Within these entries, which lines include the string "from"? Copy each one.

(Saved entries)
+ + +

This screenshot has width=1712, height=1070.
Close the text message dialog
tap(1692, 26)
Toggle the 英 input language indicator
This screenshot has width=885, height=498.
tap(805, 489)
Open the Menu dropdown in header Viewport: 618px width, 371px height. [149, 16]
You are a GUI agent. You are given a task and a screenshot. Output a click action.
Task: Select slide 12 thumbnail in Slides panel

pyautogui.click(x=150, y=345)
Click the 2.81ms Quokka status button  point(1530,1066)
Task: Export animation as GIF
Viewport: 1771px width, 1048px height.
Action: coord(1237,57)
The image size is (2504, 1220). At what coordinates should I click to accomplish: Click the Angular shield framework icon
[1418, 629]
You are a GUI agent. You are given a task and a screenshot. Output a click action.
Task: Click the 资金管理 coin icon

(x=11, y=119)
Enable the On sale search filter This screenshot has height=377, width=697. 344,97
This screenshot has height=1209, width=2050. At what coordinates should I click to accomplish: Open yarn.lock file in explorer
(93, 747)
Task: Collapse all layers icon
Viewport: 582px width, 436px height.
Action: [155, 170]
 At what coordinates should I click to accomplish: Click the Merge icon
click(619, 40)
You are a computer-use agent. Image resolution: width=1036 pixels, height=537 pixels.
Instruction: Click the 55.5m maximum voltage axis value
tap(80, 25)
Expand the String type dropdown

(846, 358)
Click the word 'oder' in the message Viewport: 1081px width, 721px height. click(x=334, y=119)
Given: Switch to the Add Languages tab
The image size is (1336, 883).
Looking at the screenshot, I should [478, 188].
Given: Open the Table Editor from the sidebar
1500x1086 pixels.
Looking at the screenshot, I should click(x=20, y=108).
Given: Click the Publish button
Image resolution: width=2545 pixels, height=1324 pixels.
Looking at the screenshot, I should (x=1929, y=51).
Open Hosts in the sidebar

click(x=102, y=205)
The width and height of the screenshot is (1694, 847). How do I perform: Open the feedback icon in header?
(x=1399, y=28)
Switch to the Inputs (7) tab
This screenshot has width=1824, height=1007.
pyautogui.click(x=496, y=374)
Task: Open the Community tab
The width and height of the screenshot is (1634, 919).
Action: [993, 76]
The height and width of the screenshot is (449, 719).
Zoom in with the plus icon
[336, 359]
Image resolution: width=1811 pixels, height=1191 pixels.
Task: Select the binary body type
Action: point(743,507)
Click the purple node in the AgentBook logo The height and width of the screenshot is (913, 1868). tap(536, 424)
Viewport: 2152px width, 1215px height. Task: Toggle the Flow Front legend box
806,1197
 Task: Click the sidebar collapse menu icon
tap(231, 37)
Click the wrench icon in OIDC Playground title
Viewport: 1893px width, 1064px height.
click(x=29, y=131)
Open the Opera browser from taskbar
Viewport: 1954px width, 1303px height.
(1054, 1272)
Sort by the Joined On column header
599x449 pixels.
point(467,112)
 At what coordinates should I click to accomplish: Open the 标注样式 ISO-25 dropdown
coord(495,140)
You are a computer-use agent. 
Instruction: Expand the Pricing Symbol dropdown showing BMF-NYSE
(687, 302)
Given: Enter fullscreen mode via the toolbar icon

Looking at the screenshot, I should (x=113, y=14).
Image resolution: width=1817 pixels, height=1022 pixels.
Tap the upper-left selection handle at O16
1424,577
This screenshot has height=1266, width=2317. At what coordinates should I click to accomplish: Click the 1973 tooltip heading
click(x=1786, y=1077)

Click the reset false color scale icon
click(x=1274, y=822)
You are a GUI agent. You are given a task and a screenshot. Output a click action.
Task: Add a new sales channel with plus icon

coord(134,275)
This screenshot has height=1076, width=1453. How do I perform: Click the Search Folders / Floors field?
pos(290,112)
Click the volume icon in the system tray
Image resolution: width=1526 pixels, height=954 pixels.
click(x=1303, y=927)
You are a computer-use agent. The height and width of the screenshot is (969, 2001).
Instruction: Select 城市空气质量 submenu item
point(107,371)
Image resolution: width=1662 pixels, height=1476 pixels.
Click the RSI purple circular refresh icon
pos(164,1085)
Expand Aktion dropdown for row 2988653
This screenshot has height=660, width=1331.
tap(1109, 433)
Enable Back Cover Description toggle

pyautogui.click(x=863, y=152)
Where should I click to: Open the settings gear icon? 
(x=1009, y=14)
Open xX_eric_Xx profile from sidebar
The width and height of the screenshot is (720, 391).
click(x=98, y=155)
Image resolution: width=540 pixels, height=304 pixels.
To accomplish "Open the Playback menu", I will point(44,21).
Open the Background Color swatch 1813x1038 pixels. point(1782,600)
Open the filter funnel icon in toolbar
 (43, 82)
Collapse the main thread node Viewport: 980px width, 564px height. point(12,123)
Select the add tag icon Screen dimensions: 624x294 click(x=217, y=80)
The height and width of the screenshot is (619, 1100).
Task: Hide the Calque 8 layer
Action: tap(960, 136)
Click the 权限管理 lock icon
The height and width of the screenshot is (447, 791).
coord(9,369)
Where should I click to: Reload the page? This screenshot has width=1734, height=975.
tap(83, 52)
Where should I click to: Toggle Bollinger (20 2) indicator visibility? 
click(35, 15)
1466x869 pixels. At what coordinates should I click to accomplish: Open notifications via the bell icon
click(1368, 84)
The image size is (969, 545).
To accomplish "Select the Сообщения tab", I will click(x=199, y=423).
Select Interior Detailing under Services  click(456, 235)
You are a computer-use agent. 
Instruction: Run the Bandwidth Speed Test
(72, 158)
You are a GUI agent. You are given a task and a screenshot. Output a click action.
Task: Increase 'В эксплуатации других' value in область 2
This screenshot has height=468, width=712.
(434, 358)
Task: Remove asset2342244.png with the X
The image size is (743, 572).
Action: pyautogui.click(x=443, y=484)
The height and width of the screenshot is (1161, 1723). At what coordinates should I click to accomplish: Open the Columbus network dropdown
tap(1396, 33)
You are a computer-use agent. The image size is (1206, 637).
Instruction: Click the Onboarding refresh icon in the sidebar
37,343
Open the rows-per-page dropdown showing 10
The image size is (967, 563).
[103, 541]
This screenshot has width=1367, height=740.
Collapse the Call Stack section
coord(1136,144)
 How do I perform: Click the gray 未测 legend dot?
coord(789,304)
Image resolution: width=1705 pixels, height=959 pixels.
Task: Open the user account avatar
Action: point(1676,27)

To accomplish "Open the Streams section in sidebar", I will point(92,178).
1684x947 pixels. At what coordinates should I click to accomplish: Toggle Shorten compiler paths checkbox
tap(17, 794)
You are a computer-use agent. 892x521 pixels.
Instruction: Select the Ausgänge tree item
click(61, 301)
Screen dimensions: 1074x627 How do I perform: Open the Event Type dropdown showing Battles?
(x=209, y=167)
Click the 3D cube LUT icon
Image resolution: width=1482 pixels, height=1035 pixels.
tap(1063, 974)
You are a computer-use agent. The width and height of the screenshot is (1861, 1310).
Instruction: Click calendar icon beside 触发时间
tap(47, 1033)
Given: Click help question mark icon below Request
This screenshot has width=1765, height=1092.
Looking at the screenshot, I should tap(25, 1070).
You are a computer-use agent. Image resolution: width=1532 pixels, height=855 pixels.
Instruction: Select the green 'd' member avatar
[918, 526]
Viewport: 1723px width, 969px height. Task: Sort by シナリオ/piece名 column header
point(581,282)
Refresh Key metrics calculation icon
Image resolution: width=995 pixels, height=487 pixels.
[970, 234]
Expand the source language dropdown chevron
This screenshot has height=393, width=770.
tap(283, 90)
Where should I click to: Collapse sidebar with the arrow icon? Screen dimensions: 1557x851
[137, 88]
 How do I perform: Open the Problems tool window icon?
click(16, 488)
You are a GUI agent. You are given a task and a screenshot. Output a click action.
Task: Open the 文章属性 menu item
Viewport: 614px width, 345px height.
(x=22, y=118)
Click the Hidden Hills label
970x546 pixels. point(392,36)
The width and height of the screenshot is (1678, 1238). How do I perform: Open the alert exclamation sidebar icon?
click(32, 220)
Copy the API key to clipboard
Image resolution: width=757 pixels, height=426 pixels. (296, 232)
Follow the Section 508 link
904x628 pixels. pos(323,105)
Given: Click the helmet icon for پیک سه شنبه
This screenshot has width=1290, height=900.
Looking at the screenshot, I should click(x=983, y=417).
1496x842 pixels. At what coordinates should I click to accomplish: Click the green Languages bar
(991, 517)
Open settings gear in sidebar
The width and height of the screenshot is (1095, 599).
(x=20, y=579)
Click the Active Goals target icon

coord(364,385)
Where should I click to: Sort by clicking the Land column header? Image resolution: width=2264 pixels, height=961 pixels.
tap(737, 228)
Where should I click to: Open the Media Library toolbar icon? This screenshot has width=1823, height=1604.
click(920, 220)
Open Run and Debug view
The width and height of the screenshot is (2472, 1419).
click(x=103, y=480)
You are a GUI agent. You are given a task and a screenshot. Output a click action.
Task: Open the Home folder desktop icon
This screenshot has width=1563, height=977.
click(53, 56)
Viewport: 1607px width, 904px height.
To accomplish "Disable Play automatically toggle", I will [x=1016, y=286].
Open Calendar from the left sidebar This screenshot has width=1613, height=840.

+ + +

> [Result of the exercise]:
Given: Open the Table Editor from the sidebar
Open the Opera browser from taskbar
Open xX_eric_Xx profile from sidebar
Open Calendar from the left sidebar This screenshot has width=1613, height=840.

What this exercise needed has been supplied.